This package aims to provide an easy way to set up a question answering system,
Taking as input just raw text question answer pairs. The principal used is question similirity, ie the most similar question to a
given query is found and the answer corrosponding to the said question is answered. For this purpose KNN algorithm is used, And Batch hard Tripet
Loss is used to train a sentence transformer model.

Installation

Install with pip

pip install Bani
python -m spacy download en_core_web_md

This will install all the necessary packages , including the correct version of sentence transformers and transformers.

Copy the source code

Clone or download the source and then

python -m spacy download en_core_web_md
cd Bani ; pip install -r requirements

Getting Started

See the tutorial notebook for a quick introduction to the usage of the package.

Docs

FAQ

class FAQ (self,name : str,questions : List[str] = None, answers : List[str] = None)

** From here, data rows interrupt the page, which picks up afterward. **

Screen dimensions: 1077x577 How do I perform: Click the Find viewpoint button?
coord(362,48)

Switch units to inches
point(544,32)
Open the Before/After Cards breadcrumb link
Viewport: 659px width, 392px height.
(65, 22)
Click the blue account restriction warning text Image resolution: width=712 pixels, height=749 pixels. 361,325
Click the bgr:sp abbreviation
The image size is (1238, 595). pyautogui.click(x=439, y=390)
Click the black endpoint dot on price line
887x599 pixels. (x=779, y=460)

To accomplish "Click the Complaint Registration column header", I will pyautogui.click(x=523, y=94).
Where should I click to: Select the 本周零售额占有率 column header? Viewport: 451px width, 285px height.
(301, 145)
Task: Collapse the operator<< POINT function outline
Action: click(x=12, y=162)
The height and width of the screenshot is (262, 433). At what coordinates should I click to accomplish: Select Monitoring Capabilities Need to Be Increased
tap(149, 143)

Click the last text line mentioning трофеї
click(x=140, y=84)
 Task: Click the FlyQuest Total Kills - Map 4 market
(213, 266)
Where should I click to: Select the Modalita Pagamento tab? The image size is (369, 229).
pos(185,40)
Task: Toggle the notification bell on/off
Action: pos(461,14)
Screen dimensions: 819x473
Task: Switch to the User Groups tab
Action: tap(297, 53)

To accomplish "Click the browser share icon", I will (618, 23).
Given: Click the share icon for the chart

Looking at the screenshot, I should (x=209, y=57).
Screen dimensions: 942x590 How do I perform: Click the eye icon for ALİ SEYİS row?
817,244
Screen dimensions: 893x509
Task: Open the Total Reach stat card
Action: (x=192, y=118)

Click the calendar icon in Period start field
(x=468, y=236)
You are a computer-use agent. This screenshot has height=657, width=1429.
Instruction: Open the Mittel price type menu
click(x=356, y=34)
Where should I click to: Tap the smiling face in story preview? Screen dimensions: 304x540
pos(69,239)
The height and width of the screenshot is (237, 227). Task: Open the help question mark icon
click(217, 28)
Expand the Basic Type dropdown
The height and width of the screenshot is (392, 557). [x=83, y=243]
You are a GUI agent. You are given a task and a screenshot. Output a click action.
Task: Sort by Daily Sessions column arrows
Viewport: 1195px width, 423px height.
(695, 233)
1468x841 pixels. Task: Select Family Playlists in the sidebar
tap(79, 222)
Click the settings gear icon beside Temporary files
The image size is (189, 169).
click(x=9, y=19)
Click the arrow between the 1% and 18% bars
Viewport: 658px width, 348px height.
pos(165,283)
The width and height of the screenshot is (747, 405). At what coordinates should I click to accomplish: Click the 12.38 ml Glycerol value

All the user supplied FAQs are stored in the FAQ class, The FAQ class further runs sanity checks on the faqs ,and provides interface to
generate questions and assign vectors.

Parameters
 name : The name of an FAQ , all FAQs must have unique names.  
 questions : list of questions or None.  
 answers : list of corrosponding answers or None.  
(if questions are None answers must also be None , and the FAQ will be empty , you can load this empty faq with another presaved FAQ)
Methods
 getAnswerWithLabel(self, label : int) -> Answer  
 getQuestionWithLabel(self, label : int) -> Question  
 buildFAQ(self,generator : GenerateManager,model = None) : this method will generate questions using the given generator , and   
                                                         if the model is also provided , it will assign the vectors to questions as well.  
 isEmpty(self) -> bool : Returns true if the FAQ is empty  
 isUsable(self) -> bool : Returns true if buildFAQ has been called and questions are generated.
 hasVectorsAssigned(self) -> bool : Returns true if all the questions have vectors assigned.  
 load(self,rootDirPath) -> None : Loads the FAQ with the name as self.name  within the root directory.  
 save(self,rootDirPath) -> None : Saves the current object (self) as (self.name).pkl in the root directory.  
 resetAssignedVectors -> None : Resets all the FAQ's assigned vectors to None.  
 resetFAQ -> None : Resets the FAQ to an empty FAQ.  

GenerateManager

class GenerateManager (self , producers : List[Any], names : List[str] = None, nums : List[int] = None)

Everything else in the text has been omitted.